Constant speed

[Martin Hepperle]

(04-11-2016 03:53 PM)Tugdual Wrote:  ...
Thanks Martin, sounds like a good answer but I struggle with further conclusions.
First, at constant speed, I would assume that ds/dt = 0 so dx = 0?
Other question is how do you move from your expressions to a parametric equation for x(t) and y(t) over the time?

Almost ... constant speed would be \(v = {ds \over dt} = const.\) not zero.
where: \(ds\) ... distance and, \(dt\) ... time interval.
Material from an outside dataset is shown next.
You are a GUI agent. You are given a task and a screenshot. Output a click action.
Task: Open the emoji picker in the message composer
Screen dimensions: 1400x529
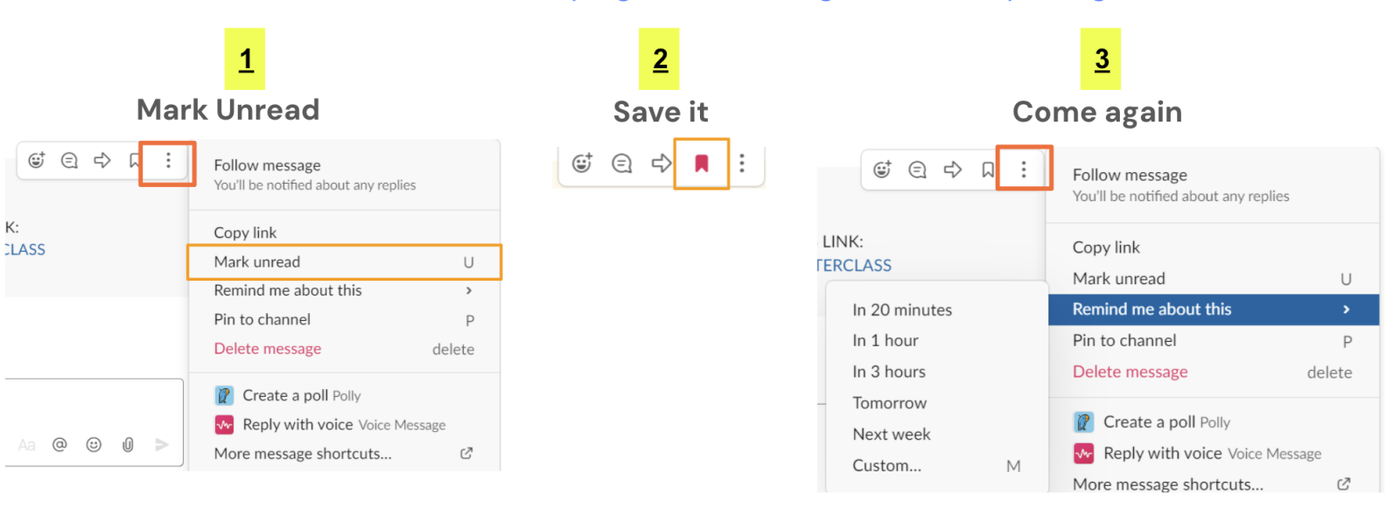pos(94,445)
Using a given (constant) speed \(v\) and a (user selected) time step \(dt\) you would determine \(ds = v \cdot dt\) and then use the equation above to find \(dx\).
You would start at e.g. time \(t=0\) at position \(x=0\), calculate \(dx\) for the given speed, march to \(x=x+dx\) and plot \(f(x)\) at the new point (for time \(t=t+dt\). Then repeat for the next time step.

My simple equations will work as long as the function is monotonic \(y=f(x)\). For a parametric curve (e.g. a circle) one would have to rewrite with the parameter \(t\) or \(s\) (arc length) to obtain \(dx\) as well as \(dy\) as a result.
This is left as an exercise to the inclined reader ... ;-)

Martin